*Extract*:
Tuesday, December 28, 2010

2 months




Dear Stella, 
                    You would be 2 months old here on earth today. Smiling, cooing, hanging with your bestie Addison......But your not. Your somewhere up there, over the rainbow, through the clouds, in the sunshine, somewhere else other than here on this earth, in my arms.
 I packed all of your clothes, bassy and cloth diapers away yesterday. I think i am still numb, i usually get hit with the emotions days after the fact. The last two days were horrible, the aftershock of your first Christmas with out you.  I had such beautiful clothes and diapers for you. I had a wonderful mai-tai i just couldn't wait to carry you in. Addison got a little ride in it, so that was nice i got to use it once. I don't know what to do with all of your stuff. I really don't think i can ever get rid of it or sell it off. It would make me feel like we were getting rid of you somehow, and i cant let you go. I love you far too much for that. I also packed up my maternity clothes, those now i think i can part with. Although i still cant fit into my normal clothes, i cant bear to wear those maternity clothes any longer.

*Task objective*: Update the letter to Stella from "Tuesday, December 28, 2010" through "in my arms.", changing "rainbow" to "stars".

*Provided material*:
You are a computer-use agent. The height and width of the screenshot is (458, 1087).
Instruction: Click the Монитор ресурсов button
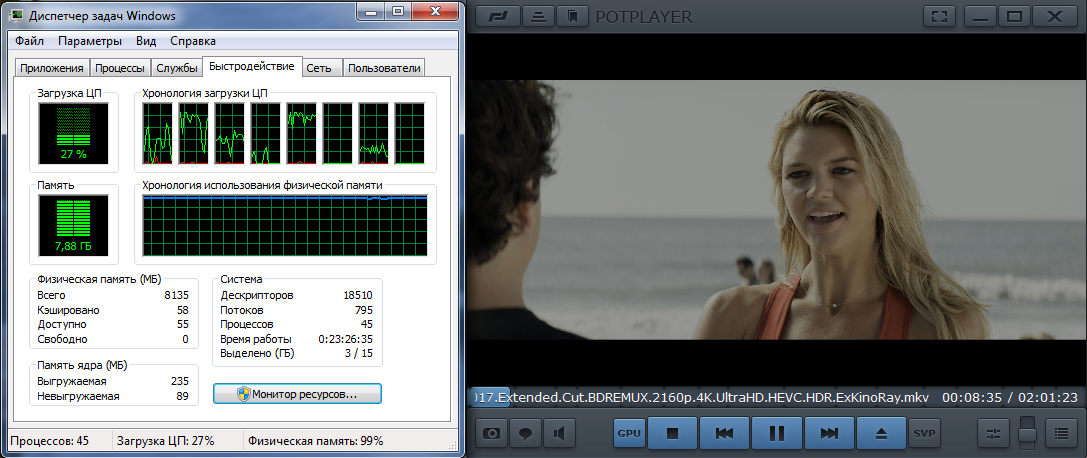(297, 394)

*Answer area*:
Tuesday, December 28, 2010

2 months




Dear Stella, 
                    You would be 2 months old here on earth today. Smiling, cooing, hanging with your bestie Addison......But your not. Your somewhere up there, over the stars, through the clouds, in the sunshine, somewhere else other than here on this earth, in my arms.